2:21 At least Kiwi league player don’t fuck dogs.
A MESSAGE TO THE CREATORS AND PEOPLE WHO WORKED ON THIS TVC.
It is painfully obvious when you post on here.
Why do you stand out?
Because if you’re not associated with the work you don’t get so personal and so bloody defensive about something you didn’t work on.
If I see a nice piece of work I say it’s a nice piece of work then move on.
I don’t give a flying fuk if someone else hates it because I have no personal involvement with it.

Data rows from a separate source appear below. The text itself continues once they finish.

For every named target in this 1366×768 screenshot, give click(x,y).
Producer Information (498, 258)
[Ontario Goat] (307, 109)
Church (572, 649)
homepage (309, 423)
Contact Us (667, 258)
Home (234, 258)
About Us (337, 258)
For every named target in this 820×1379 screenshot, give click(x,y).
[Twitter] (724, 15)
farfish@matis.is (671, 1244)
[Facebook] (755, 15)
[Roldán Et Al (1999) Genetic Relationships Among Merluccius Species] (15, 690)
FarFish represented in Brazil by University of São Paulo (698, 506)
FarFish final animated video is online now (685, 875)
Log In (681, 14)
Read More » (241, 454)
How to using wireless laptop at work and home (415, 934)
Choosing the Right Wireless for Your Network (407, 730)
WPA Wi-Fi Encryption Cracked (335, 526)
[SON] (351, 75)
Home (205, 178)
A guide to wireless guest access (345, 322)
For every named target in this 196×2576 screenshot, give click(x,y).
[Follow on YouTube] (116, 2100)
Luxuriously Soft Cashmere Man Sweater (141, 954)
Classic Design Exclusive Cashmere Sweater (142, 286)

They are entitled to their opinion and that’s that.
People who are involved with it will go to all the trouble to defend it to the death.
Apart from all the short posts congratulating themselves 12:06,11;40,8:31,9:35, and 7:36 are all associated with it.
LOL
So bleeding obvious.
Agree, and they got so owened.
Thing is most of the posts dissing this work are funnyer than the ad.
And that’s were the battle is with this offering, it’s trying to be funny but it doesn’t quite cut it.
Now, 12:06,11;40,8:31,9:35, and 7:36 let’s see you come out swinging.
8.33
Your post and argument is as pathetic as your spelling.
Lol…9:2, sucked in.
I thought it was pretty good, but it didn’t make me want to buy beer…
soooooo….
…..awkward
It didn’t make me feel anything. Just a flat sigh.
It’s a bit boring.
Like the grade though, for what it’s worth.
I find it hilarious that ( . Y . ) is now posting multiple comments under anonymous. You’re on an island just off the coast of nowhereville still trying to rub two sticks together while 24 boats have cruised right by you. FAIL.
I hope the weather’s good. Although I’m picking up a lot of miserable vibes. Keep rubbing those sticks dude. Or atleast send someone an email, you’ve obviously got a laptop.
9:27
hoo Kares about tha spelung. Thu argumant is sownd.
Wich wun ar U? 12:06,11;40,8:31,9:35 or 7:36????
Jeez, I was hoping the Mojo boys would come out fighting after a few Friday arfternoon lo-carb, lite beers and wine spritzers.
Come on lads we, want more foot stamping, hissy fits from you.
Okay here ya go. Ya ad’s balls!
8:33
12:06,11;40,8:31,9:35, and 7:36 are all the same people I swear.
It’s either Mr Mojo or Miss Publicis.
( . Y . ): oh bless, you’re trying to mix up the language in your anonymous posts. Keep on keeping on buddy.
This is the best Beer ad ever. There must be a lot of girlie metrosexual men leaving comments here.